• [WORK REQUEST]
Across all the records, filter for lines with the word "Expand" and copy them.

___ INPUT MATERIAL ___

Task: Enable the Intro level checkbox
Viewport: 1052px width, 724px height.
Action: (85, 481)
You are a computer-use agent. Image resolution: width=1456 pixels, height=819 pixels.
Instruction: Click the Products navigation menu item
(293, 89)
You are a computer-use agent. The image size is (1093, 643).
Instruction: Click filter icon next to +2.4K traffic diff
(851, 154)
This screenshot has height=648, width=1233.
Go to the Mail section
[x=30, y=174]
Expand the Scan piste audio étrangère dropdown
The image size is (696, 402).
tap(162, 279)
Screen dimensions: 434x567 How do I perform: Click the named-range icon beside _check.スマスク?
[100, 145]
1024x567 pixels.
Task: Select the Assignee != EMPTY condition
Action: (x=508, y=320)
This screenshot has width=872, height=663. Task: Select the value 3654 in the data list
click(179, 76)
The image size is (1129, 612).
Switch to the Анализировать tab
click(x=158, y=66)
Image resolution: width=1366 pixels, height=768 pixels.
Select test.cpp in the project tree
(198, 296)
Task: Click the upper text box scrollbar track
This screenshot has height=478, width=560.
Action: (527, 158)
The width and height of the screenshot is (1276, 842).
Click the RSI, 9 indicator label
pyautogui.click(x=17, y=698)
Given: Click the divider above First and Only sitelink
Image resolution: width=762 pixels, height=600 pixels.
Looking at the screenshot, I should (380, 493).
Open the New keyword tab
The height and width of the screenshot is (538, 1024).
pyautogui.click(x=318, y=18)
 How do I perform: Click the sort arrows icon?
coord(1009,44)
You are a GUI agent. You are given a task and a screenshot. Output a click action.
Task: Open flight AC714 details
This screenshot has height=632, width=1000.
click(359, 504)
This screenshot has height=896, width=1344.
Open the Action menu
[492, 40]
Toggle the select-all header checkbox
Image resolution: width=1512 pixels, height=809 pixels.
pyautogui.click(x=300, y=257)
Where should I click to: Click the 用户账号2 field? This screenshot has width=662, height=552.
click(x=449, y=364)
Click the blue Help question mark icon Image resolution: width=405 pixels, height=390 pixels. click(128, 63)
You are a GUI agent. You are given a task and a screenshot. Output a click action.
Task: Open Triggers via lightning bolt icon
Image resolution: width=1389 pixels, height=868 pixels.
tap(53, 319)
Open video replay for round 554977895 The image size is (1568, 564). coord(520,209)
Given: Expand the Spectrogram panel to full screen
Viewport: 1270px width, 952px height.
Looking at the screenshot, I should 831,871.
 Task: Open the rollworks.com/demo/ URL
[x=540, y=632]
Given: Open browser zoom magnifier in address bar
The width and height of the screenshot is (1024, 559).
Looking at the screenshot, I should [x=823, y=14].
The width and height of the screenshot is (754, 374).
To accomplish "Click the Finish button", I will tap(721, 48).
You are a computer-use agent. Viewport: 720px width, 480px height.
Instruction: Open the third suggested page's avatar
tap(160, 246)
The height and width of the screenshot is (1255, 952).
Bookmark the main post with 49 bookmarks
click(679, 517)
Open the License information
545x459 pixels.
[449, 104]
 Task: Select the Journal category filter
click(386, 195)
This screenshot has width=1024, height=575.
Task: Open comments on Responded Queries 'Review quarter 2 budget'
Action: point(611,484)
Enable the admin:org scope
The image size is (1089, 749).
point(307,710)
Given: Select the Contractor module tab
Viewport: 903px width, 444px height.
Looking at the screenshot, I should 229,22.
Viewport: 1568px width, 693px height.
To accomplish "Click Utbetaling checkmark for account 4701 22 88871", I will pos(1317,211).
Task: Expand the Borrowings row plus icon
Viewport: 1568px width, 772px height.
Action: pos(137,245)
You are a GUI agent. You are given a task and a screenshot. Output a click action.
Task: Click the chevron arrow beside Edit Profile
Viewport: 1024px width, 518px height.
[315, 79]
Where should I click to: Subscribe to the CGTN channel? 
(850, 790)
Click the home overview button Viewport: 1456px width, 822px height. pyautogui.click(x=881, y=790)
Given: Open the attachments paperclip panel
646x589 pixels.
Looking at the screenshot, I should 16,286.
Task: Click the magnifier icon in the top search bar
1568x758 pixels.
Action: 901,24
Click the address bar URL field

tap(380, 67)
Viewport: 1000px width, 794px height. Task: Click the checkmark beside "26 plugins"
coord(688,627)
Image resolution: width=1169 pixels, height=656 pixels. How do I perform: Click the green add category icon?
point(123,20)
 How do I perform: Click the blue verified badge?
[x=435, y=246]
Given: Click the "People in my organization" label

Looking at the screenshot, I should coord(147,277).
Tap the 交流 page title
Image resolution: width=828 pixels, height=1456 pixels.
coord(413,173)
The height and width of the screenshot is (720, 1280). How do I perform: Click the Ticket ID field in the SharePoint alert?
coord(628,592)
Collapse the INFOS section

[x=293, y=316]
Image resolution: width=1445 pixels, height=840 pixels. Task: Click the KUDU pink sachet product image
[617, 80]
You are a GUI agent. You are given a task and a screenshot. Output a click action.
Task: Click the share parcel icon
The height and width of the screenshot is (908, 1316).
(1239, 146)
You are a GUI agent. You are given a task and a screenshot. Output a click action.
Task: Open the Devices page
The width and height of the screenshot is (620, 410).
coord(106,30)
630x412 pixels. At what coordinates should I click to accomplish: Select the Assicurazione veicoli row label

___

• [FINISHED TASK]
Expand the Scan piste audio étrangère dropdown
Given: Expand the Spectrogram panel to full screen
Task: Expand the Borrowings row plus icon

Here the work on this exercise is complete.